┌─ Records

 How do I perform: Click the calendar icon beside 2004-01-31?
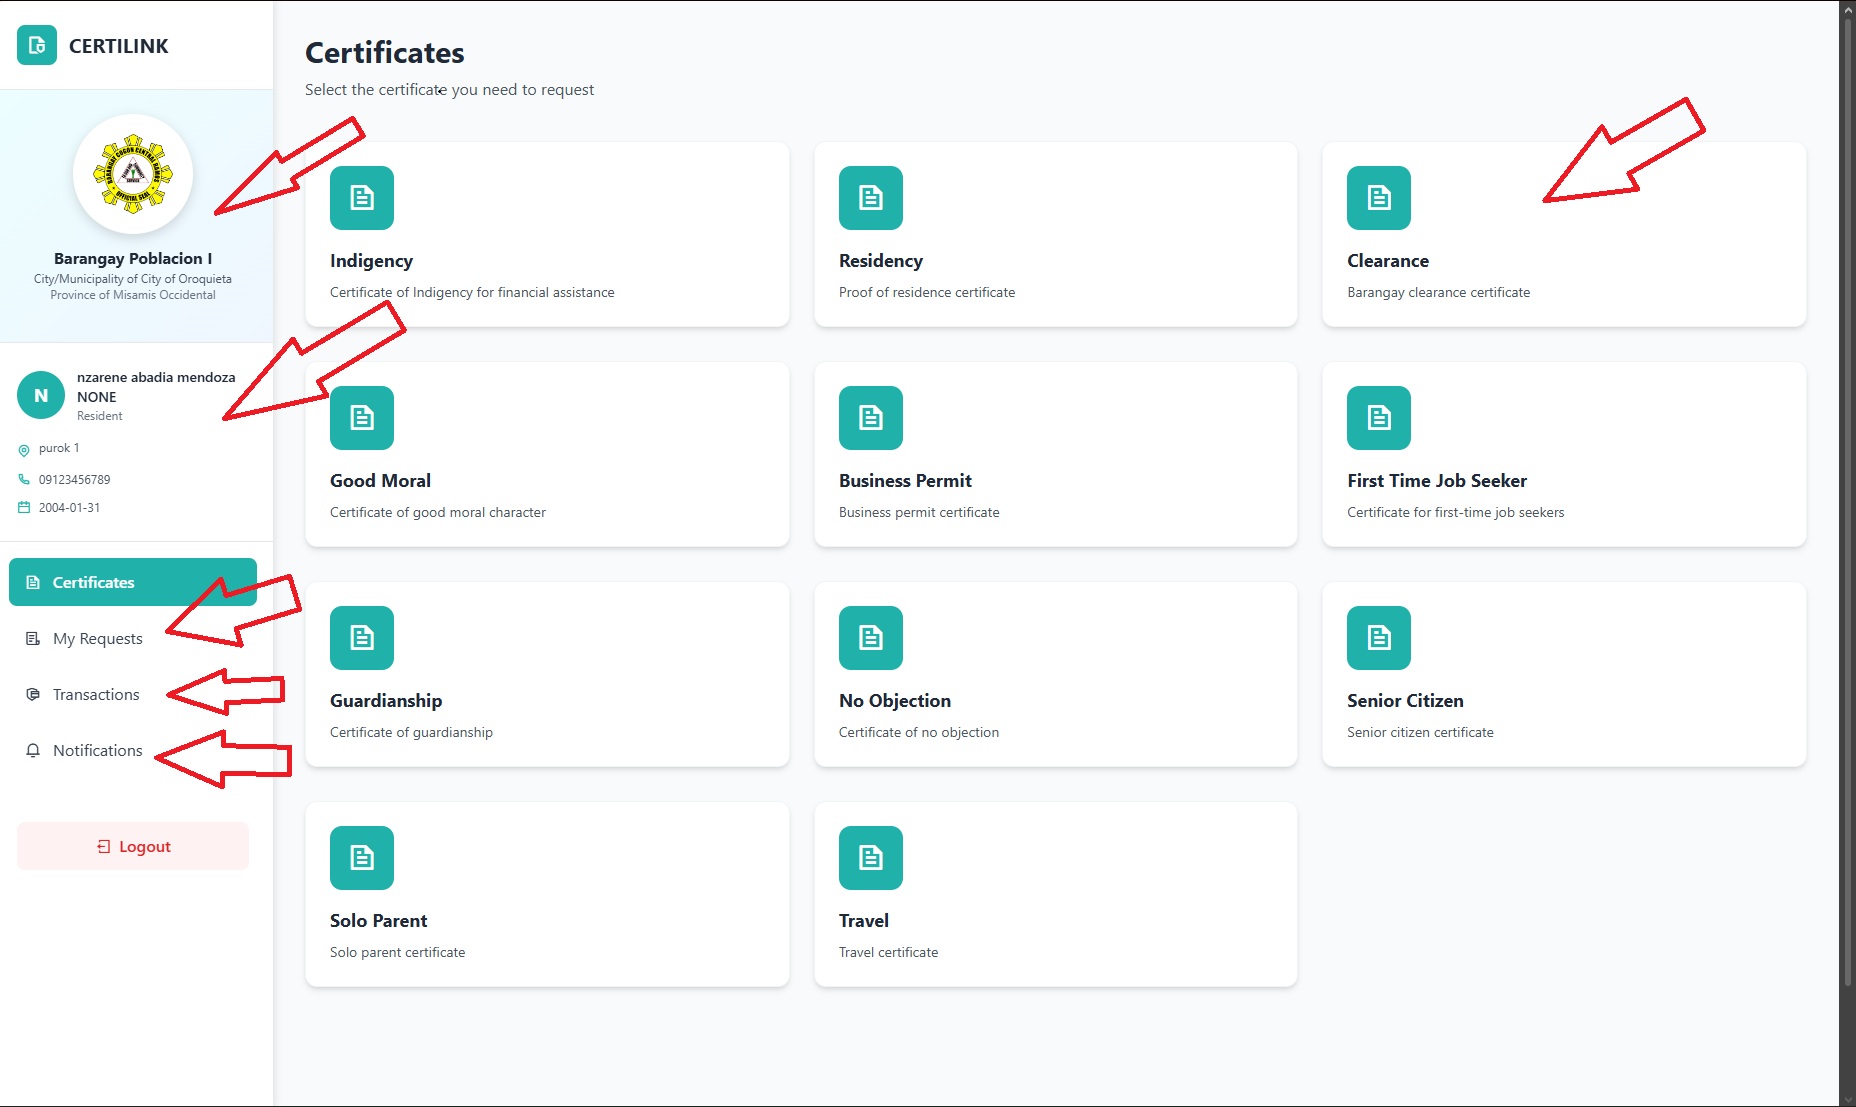23,507
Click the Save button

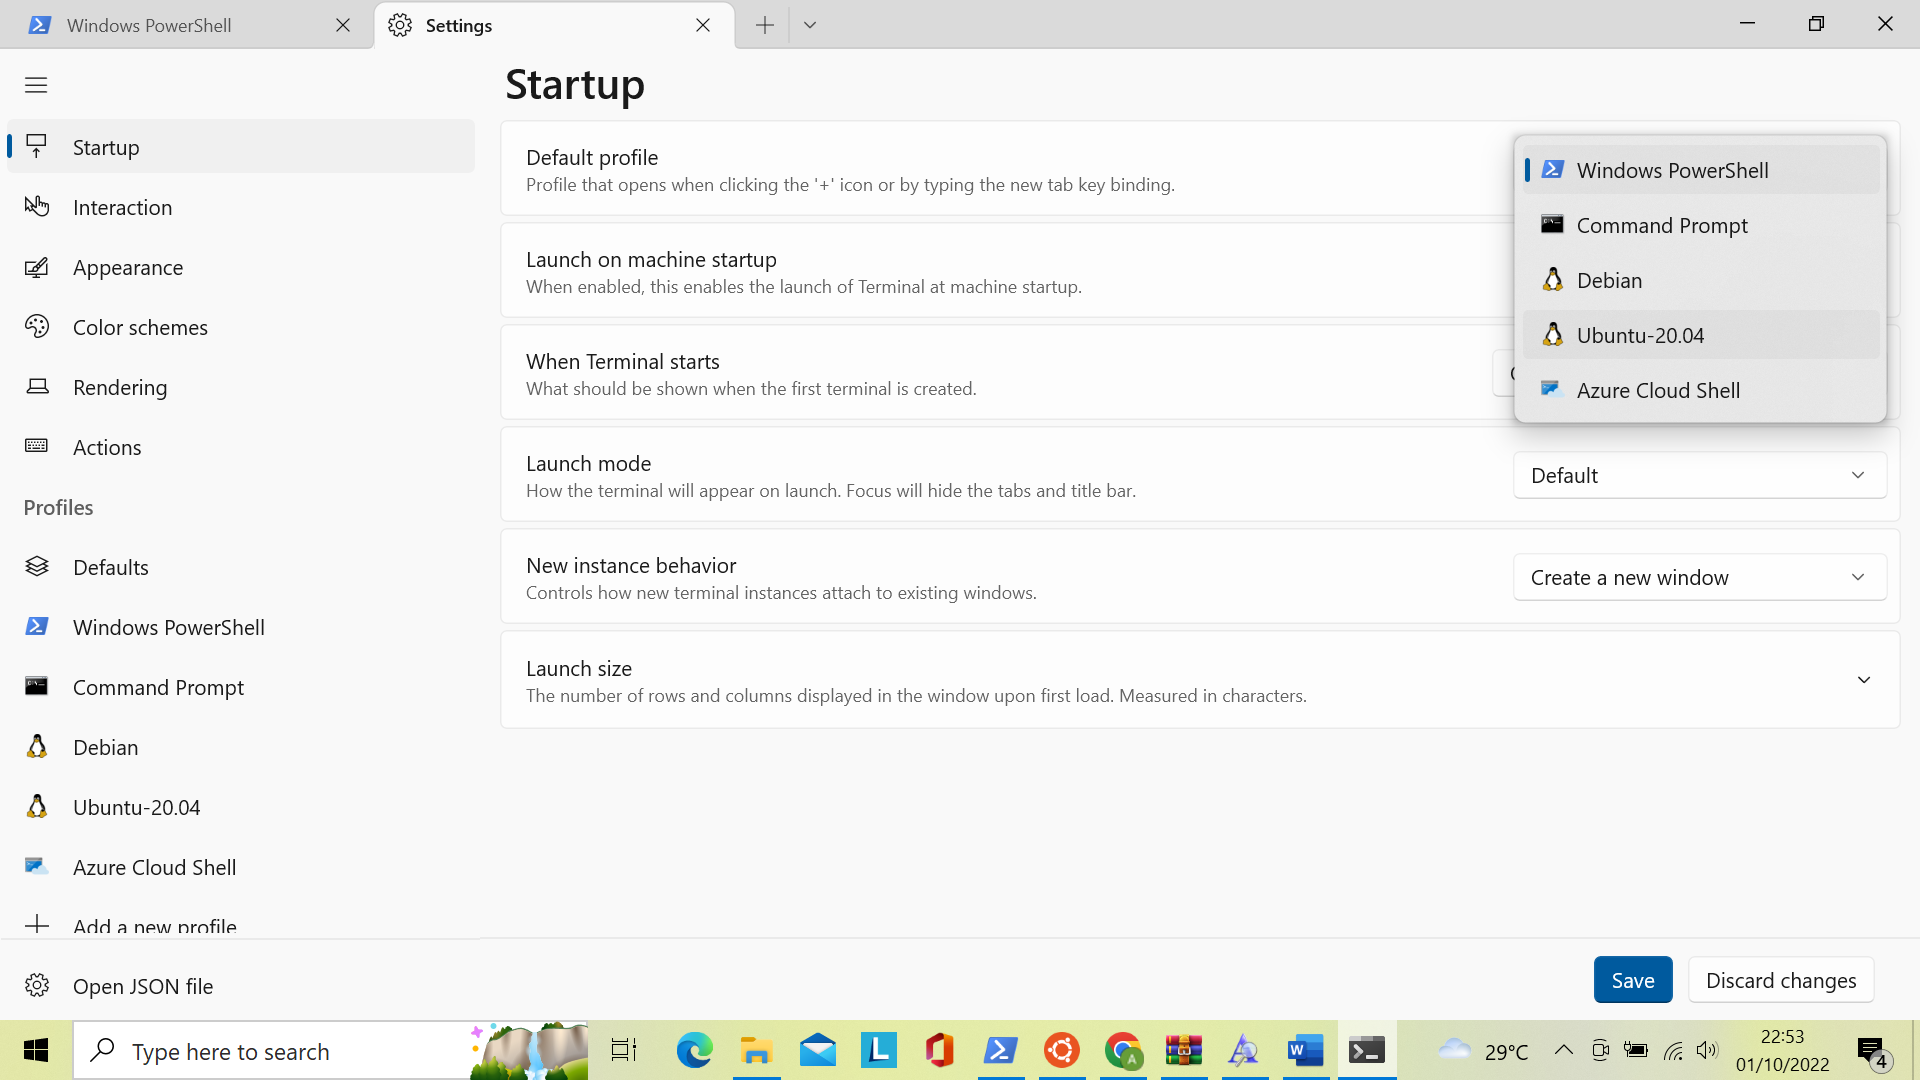coord(1632,980)
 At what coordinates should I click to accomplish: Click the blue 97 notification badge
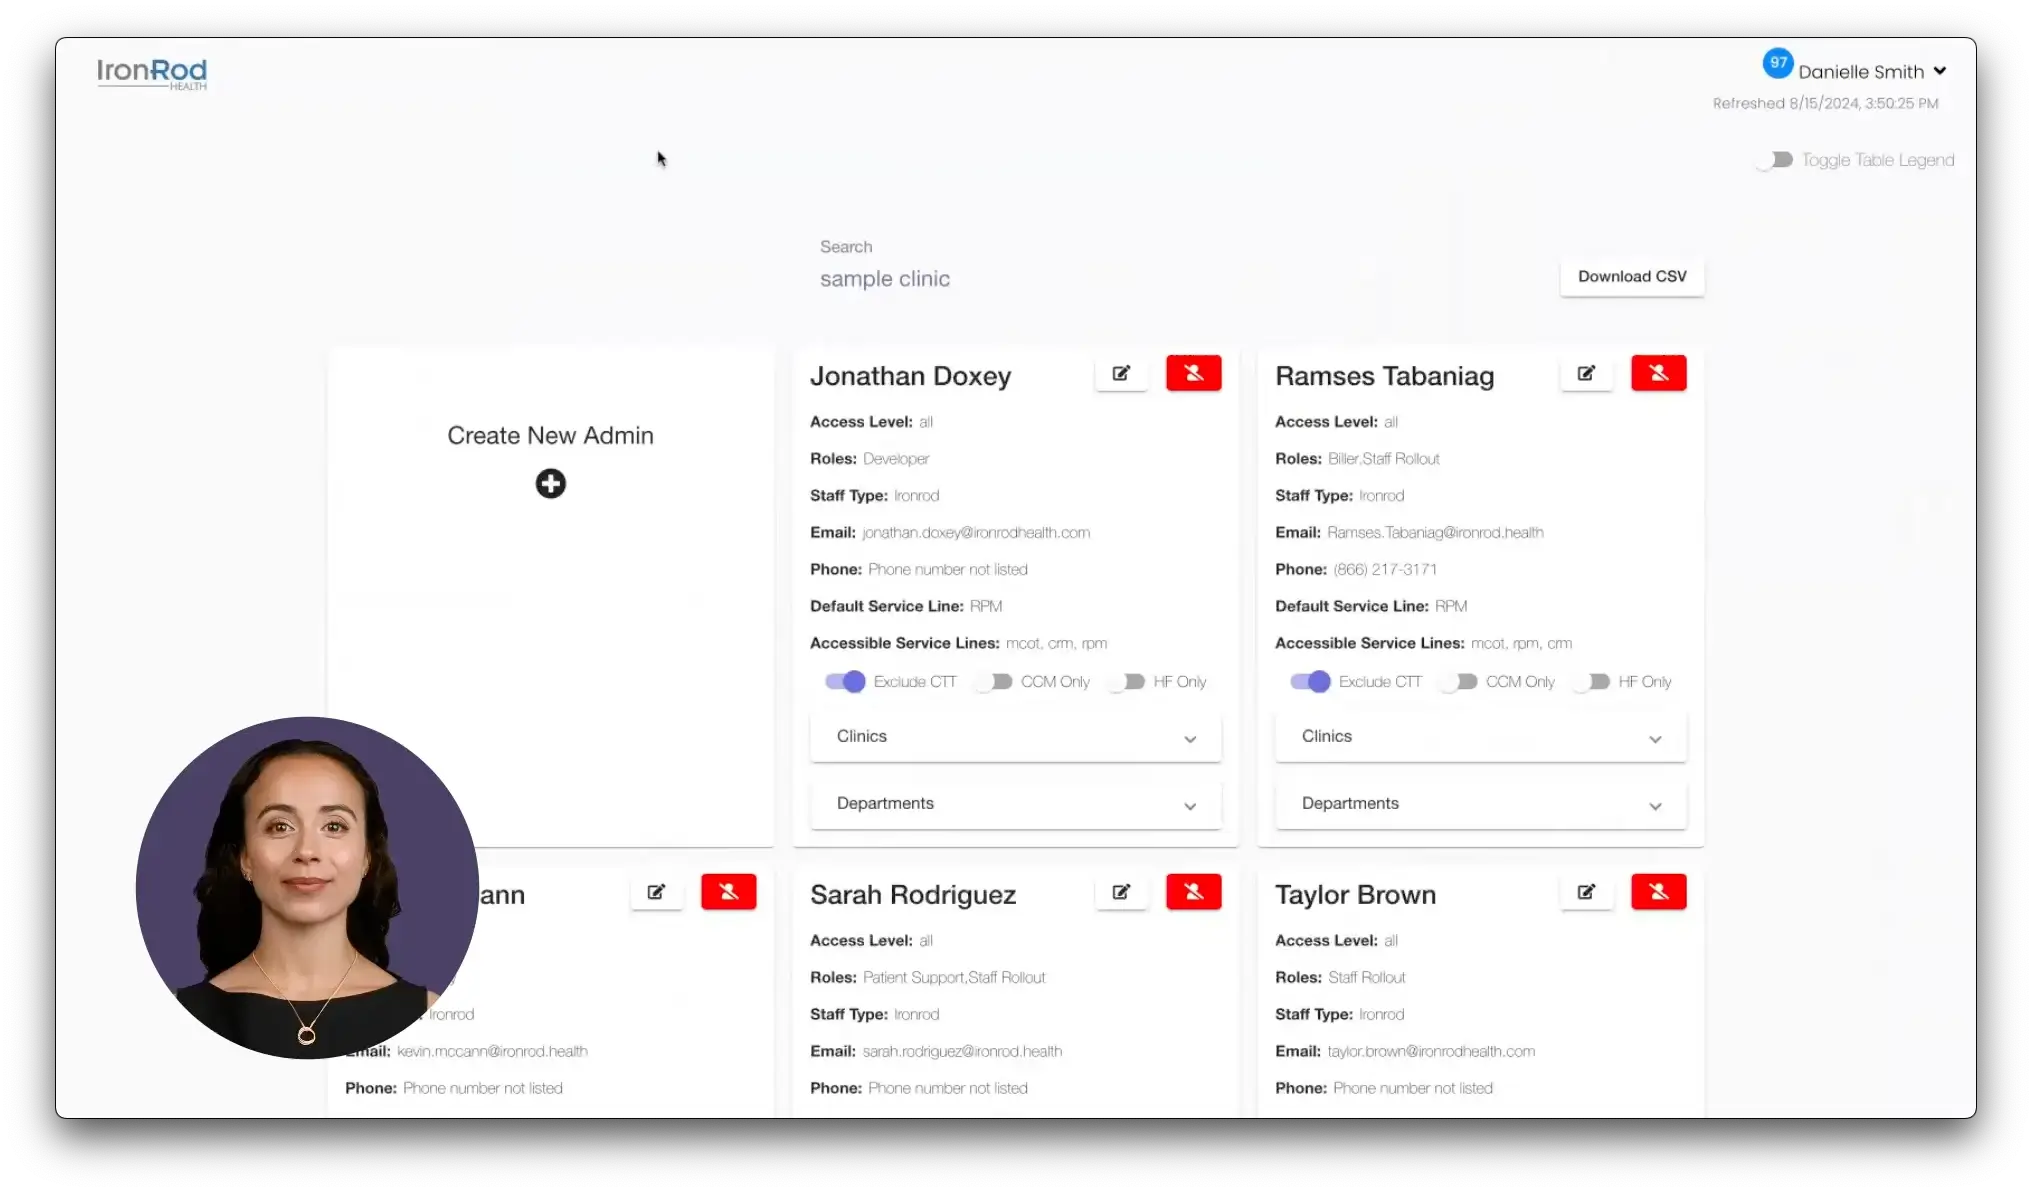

└─

What you have to do:
Once the pictures are set aside, please reproduce the remaining material word for word.

Output:
 How do I perform: Click the calendar icon beside 2004-01-31?
23,507
Click the Save button

coord(1632,980)
 At what coordinates should I click to accomplish: Click the blue 97 notification badge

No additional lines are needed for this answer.